GIVEN DATA: Begin

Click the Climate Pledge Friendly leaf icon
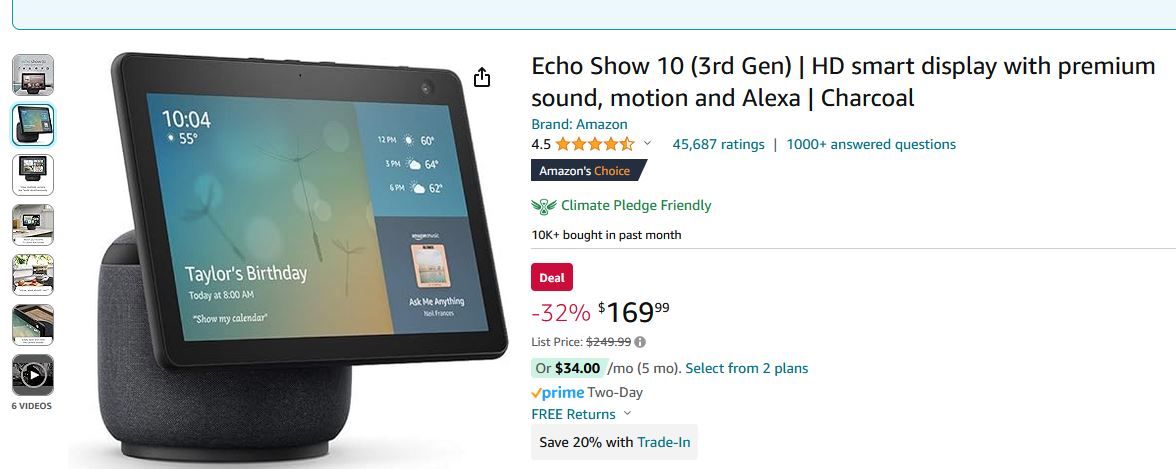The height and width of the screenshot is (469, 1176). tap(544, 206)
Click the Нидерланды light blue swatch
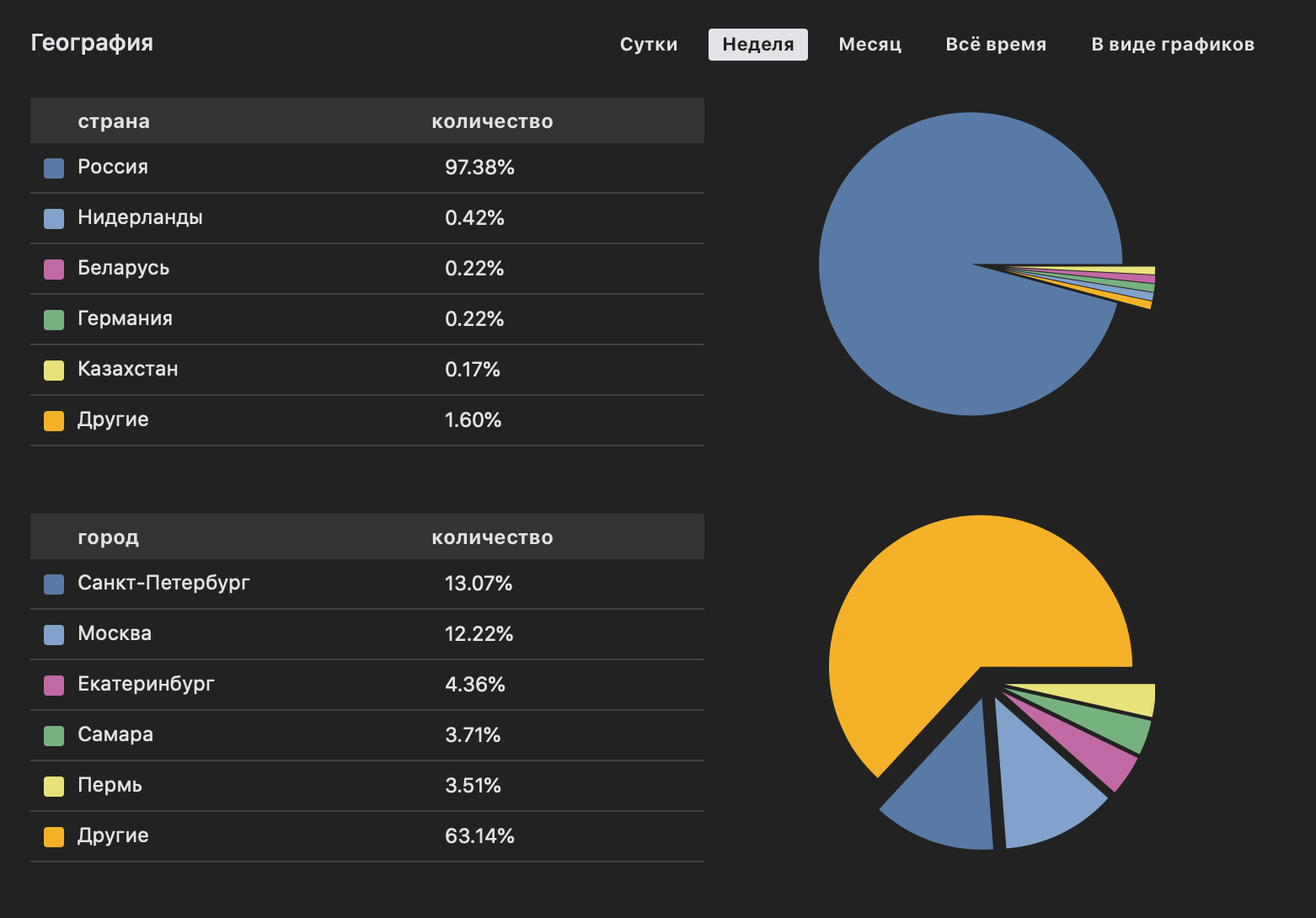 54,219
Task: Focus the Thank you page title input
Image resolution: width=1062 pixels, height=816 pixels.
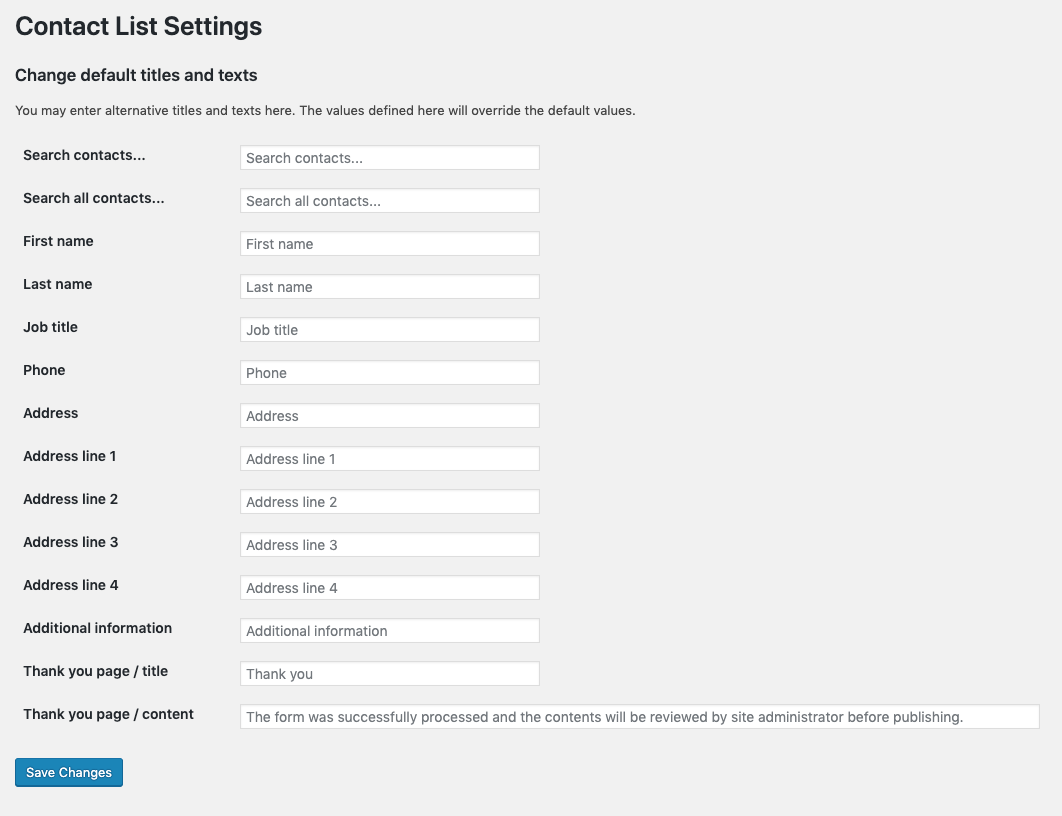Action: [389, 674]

GIVEN DATA: End
GIVEN DATA: Begin

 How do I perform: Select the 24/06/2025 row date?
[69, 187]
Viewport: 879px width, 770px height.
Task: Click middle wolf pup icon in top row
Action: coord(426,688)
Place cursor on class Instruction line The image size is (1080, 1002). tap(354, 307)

GIVEN DATA: End

**TASK INSTRUCTIONS**. Please transcribe exactly the lines above from the line that has "How do I perform: Select" up to and including the line that has "Place cursor on"; no other line belongs in the answer.

**RESPONSE AREA**.
 How do I perform: Select the 24/06/2025 row date?
[69, 187]
Viewport: 879px width, 770px height.
Task: Click middle wolf pup icon in top row
Action: coord(426,688)
Place cursor on class Instruction line The image size is (1080, 1002). tap(354, 307)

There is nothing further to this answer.